Provided passage:
The death of a monarch, war in mainland Europe, the shortest running prime minister of all time. It has been an extraordinary 12 months of news, especially for the economy. Rather than running through the whole thing in narrative form, here are four of the biggest stories – along with the charts that help tell them.
1. The return of inflation
That 2022 was going to be a year with high inflation was hardly a surprise. It was clear from the middle of last year that prices were on the rise, and by the time the Bank of England began raising interest rates in December 2021, it already looked slightly behind the curve.
All the same, the leap in prices in 2022 was both dramatic and historic. You can see it for yourself in the chart of the period. By October, the consumer price index (CPI) was telling us that prices were rising at an annual rate of 11.1 per cent – the highest rate since 1981.
The striking thing about high inflation is how quickly it feeds into one’s way of life. There is the big picture: the fact that we’re all worse off, because our earnings aren’t rising at the same rate. There’s the impact it has on businesses, who are seeing their margins compressed and having to wrestle with how much of their cost increases to pass onto customers. And then there are the knock on consequences we’re still living through.

Extracted material:
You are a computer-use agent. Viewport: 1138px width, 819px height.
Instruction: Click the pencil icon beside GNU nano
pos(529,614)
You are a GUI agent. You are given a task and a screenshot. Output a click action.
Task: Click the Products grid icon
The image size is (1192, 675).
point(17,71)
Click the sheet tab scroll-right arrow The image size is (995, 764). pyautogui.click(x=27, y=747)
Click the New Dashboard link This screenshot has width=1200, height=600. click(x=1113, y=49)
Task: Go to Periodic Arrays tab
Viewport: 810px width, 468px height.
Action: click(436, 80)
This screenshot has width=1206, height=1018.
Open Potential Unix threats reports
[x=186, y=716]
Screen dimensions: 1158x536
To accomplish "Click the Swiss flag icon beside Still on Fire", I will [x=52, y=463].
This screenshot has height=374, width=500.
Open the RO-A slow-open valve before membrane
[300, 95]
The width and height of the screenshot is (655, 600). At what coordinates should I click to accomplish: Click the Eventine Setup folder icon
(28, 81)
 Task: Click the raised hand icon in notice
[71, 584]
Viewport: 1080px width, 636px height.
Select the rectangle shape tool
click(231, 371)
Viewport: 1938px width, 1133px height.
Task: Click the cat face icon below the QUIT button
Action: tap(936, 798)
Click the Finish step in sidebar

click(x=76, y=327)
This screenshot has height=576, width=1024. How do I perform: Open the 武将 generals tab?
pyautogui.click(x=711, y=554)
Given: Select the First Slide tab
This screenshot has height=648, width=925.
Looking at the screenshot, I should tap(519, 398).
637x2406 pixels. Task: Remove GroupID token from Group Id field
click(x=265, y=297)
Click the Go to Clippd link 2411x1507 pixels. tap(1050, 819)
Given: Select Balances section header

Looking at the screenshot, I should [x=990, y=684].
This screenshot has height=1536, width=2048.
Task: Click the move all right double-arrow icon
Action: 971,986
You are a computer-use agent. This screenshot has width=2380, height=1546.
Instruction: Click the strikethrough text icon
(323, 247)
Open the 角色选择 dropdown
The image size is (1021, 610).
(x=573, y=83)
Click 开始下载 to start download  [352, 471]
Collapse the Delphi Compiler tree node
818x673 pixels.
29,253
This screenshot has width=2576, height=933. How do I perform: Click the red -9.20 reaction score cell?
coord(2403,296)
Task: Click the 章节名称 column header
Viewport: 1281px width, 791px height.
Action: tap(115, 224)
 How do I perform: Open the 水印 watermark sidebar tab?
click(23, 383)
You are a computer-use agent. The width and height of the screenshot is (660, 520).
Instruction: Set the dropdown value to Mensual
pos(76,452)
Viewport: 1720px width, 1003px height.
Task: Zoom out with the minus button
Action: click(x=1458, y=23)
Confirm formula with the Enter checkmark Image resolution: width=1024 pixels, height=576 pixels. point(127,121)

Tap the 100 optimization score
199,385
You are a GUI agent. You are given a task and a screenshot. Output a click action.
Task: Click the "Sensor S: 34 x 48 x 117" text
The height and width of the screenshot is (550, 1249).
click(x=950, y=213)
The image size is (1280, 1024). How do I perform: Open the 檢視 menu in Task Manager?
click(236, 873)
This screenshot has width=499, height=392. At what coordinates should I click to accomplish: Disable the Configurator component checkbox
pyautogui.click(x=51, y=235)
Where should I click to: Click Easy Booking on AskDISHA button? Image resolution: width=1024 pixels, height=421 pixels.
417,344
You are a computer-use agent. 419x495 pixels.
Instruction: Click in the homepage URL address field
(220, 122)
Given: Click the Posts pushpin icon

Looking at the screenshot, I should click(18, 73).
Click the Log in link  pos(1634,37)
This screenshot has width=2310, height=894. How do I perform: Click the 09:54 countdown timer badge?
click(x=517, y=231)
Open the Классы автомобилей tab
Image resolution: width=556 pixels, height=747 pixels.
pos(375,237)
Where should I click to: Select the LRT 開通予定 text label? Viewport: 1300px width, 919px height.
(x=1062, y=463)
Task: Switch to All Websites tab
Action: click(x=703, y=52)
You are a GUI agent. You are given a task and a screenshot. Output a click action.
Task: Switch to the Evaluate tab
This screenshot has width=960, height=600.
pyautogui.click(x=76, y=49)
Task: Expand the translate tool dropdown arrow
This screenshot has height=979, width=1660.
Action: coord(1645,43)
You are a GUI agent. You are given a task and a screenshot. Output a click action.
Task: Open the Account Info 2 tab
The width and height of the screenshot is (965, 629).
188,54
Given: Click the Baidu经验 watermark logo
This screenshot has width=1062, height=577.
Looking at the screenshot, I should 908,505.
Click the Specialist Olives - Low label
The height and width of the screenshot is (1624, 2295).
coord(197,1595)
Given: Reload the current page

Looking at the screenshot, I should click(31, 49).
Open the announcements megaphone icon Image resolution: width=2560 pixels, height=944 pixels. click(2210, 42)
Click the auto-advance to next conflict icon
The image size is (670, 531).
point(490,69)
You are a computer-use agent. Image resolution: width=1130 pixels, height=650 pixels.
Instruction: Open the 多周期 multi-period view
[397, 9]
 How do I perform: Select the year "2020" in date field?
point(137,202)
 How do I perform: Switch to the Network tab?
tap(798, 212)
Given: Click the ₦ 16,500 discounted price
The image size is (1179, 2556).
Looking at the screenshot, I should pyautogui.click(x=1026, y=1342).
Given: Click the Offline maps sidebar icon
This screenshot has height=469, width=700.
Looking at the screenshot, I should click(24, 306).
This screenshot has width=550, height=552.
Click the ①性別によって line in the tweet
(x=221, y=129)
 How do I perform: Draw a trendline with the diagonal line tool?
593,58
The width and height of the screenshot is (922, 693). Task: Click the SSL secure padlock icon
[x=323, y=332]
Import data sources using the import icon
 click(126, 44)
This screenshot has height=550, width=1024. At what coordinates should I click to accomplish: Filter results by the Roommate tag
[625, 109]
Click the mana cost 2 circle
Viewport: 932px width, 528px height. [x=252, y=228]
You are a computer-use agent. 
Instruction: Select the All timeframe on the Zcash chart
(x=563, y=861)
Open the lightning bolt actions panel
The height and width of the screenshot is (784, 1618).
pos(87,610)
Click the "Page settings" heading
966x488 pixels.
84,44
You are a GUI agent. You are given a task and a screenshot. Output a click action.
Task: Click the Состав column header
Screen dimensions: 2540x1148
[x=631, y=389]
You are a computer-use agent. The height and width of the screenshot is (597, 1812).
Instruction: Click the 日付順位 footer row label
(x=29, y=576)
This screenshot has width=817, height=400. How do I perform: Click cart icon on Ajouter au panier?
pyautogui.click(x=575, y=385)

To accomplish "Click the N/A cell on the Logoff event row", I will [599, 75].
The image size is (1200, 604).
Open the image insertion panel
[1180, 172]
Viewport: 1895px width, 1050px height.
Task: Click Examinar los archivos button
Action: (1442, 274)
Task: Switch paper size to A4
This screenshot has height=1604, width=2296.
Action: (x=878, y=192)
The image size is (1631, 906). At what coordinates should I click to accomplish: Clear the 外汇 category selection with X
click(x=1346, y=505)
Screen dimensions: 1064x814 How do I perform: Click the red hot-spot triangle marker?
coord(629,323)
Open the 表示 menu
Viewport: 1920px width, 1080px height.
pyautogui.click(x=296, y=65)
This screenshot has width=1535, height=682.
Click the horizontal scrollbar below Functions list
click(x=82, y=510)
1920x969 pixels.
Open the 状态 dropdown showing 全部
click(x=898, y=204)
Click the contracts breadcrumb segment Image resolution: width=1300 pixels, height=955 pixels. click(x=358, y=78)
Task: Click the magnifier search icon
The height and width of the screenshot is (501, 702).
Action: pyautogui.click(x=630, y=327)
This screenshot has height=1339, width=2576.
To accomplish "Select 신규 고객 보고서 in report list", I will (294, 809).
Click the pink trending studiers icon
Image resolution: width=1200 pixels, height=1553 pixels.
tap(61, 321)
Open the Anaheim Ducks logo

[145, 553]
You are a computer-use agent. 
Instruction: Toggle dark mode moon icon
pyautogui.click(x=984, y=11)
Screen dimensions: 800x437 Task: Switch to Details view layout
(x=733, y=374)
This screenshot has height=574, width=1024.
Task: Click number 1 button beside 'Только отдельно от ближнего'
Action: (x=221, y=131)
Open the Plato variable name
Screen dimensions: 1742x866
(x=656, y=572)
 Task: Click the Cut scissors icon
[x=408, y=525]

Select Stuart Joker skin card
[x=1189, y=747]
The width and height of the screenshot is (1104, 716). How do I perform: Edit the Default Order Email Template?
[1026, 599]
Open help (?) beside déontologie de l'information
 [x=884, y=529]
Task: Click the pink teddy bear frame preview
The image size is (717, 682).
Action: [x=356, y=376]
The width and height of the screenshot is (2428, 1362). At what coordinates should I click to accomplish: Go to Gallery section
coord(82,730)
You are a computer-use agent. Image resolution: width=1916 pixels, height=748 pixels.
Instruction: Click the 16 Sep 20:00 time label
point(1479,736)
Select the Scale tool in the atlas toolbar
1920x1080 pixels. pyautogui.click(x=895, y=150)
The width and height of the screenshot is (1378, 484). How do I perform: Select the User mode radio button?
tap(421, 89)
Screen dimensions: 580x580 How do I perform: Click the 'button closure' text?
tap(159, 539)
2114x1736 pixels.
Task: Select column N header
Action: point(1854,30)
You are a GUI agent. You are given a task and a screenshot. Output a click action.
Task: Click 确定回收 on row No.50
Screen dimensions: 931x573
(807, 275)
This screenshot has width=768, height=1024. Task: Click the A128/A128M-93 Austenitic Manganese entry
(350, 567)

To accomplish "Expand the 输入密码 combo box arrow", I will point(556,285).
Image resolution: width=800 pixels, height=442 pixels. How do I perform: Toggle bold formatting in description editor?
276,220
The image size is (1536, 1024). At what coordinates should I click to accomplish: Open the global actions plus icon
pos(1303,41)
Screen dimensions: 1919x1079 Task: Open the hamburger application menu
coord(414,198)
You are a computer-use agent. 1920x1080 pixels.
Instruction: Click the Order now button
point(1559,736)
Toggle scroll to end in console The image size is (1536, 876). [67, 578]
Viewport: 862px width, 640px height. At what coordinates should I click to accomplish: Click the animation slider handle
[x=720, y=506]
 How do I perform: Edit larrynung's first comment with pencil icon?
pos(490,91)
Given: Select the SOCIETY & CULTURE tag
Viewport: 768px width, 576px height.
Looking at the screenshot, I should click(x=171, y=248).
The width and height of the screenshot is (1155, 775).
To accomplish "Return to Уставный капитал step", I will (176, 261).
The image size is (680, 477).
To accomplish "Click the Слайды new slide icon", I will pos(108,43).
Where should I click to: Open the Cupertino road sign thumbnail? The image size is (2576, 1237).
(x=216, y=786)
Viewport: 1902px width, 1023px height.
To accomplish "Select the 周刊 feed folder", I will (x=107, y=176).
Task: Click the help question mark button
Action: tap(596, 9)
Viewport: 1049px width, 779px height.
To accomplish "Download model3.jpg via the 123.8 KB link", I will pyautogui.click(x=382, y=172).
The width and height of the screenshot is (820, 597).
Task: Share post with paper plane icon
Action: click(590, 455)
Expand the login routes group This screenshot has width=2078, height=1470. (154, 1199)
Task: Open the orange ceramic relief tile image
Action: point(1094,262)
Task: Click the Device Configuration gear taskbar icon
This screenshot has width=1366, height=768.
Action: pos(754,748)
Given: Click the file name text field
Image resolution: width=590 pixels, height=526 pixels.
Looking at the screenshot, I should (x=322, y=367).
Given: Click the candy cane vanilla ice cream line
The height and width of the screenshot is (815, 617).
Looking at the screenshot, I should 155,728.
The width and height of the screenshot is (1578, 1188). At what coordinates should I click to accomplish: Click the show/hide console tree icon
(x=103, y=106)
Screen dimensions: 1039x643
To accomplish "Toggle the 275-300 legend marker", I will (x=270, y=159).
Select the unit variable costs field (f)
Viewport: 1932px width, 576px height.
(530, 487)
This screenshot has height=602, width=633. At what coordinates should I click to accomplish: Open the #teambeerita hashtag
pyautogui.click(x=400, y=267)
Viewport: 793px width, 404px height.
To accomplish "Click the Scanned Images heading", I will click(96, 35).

The request:
Answer these questions using the passage on the year's economic news, giving each answer on its own line with the matching number.
1. How many of the year's biggest stories does the passage say it will present?
2. In what month and year did the Bank of England begin raising interest rates?
3. What annual rate of price increase did the consumer price index show by October?

Written answer:
1. Four
2. December 2021
3. 11.1 per cent